**Your goal**
Transcribe the records in full.

(Stored items)
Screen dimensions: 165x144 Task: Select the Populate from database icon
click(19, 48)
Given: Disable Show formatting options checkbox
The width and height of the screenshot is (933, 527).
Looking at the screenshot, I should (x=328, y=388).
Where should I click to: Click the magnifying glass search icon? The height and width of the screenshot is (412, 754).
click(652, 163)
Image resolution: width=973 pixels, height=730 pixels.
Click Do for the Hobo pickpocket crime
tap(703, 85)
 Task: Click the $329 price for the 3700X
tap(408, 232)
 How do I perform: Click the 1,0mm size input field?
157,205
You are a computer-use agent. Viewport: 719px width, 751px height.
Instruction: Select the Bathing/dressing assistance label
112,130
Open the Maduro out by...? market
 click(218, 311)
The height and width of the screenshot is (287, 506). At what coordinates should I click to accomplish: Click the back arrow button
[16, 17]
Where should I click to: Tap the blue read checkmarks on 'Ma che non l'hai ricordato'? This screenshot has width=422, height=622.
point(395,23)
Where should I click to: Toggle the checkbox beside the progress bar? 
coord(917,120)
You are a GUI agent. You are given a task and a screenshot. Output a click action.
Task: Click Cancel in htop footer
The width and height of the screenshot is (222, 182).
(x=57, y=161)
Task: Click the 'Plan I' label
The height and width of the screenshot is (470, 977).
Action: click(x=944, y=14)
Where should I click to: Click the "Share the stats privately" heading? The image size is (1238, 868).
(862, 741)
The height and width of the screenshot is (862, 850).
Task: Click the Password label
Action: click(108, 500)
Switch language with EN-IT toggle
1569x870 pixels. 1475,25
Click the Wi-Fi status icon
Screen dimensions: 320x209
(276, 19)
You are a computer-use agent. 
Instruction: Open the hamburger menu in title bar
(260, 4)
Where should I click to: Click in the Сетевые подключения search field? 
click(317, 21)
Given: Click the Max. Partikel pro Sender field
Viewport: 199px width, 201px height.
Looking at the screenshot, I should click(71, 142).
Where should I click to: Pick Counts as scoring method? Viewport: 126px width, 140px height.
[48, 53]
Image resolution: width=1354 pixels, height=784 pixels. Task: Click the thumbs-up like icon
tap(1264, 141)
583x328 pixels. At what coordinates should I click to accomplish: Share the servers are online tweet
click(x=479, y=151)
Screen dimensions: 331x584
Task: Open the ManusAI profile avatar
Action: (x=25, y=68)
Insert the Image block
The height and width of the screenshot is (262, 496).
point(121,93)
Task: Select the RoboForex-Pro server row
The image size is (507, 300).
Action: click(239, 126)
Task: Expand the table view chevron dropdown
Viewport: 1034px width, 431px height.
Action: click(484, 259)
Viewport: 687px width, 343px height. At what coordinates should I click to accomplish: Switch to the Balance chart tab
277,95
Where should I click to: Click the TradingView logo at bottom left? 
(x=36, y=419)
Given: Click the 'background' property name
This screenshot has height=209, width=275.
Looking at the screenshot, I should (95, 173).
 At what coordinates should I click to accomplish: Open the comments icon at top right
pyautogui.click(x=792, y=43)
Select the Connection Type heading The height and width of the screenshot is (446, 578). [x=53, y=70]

**Answer below**
Screen dimensions: 165x144 Task: Select the Populate from database icon
click(19, 48)
Given: Disable Show formatting options checkbox
The width and height of the screenshot is (933, 527).
Looking at the screenshot, I should (x=328, y=388).
Where should I click to: Click the magnifying glass search icon? The height and width of the screenshot is (412, 754).
click(652, 163)
Image resolution: width=973 pixels, height=730 pixels.
Click Do for the Hobo pickpocket crime
tap(703, 85)
 Task: Click the $329 price for the 3700X
tap(408, 232)
 How do I perform: Click the 1,0mm size input field?
157,205
You are a computer-use agent. Viewport: 719px width, 751px height.
Instruction: Select the Bathing/dressing assistance label
112,130
Open the Maduro out by...? market
 click(218, 311)
The height and width of the screenshot is (287, 506). At what coordinates should I click to accomplish: Click the back arrow button
[16, 17]
Where should I click to: Tap the blue read checkmarks on 'Ma che non l'hai ricordato'? This screenshot has width=422, height=622.
point(395,23)
Where should I click to: Toggle the checkbox beside the progress bar? 
coord(917,120)
You are a GUI agent. You are given a task and a screenshot. Output a click action.
Task: Click Cancel in htop footer
The width and height of the screenshot is (222, 182).
(x=57, y=161)
Task: Click the 'Plan I' label
The height and width of the screenshot is (470, 977).
Action: click(x=944, y=14)
Where should I click to: Click the "Share the stats privately" heading? The image size is (1238, 868).
(862, 741)
The height and width of the screenshot is (862, 850).
Task: Click the Password label
Action: click(108, 500)
Switch language with EN-IT toggle
1569x870 pixels. 1475,25
Click the Wi-Fi status icon
Screen dimensions: 320x209
(276, 19)
You are a computer-use agent. 
Instruction: Open the hamburger menu in title bar
(260, 4)
Where should I click to: Click in the Сетевые подключения search field? 
click(317, 21)
Given: Click the Max. Partikel pro Sender field
Viewport: 199px width, 201px height.
Looking at the screenshot, I should click(71, 142).
Where should I click to: Pick Counts as scoring method? Viewport: 126px width, 140px height.
[48, 53]
Image resolution: width=1354 pixels, height=784 pixels. Task: Click the thumbs-up like icon
tap(1264, 141)
583x328 pixels. At what coordinates should I click to accomplish: Share the servers are online tweet
click(x=479, y=151)
Screen dimensions: 331x584
Task: Open the ManusAI profile avatar
Action: (x=25, y=68)
Insert the Image block
The height and width of the screenshot is (262, 496).
point(121,93)
Task: Select the RoboForex-Pro server row
The image size is (507, 300).
Action: click(239, 126)
Task: Expand the table view chevron dropdown
Viewport: 1034px width, 431px height.
Action: click(484, 259)
Viewport: 687px width, 343px height. At what coordinates should I click to accomplish: Switch to the Balance chart tab
277,95
Where should I click to: Click the TradingView logo at bottom left? 
(x=36, y=419)
Given: Click the 'background' property name
This screenshot has height=209, width=275.
Looking at the screenshot, I should (95, 173).
 At what coordinates should I click to accomplish: Open the comments icon at top right
pyautogui.click(x=792, y=43)
Select the Connection Type heading The height and width of the screenshot is (446, 578). [x=53, y=70]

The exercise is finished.